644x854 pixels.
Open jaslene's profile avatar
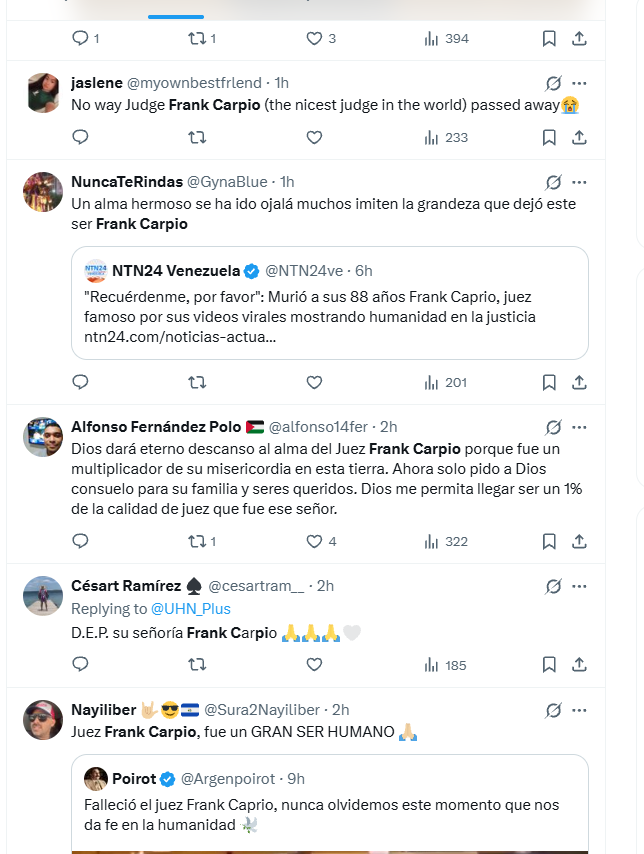[43, 93]
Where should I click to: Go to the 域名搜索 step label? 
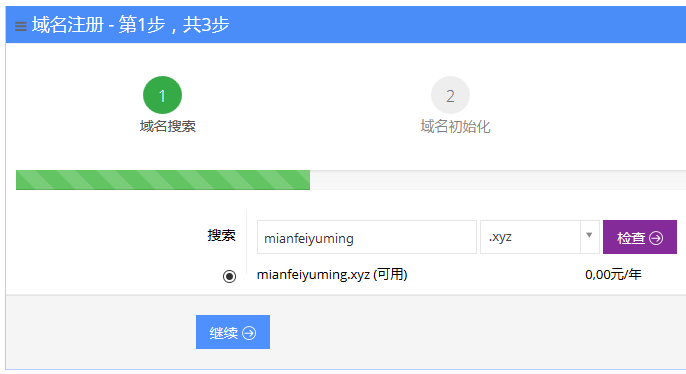[x=168, y=126]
▬▬▬
:: Directions for this task ::
Reproduce the lines above word for word, leaving out the pictures.

:: Result of the exercise ::
644x854 pixels.
Open jaslene's profile avatar
[43, 93]
Where should I click to: Go to the 域名搜索 step label? 
[x=168, y=126]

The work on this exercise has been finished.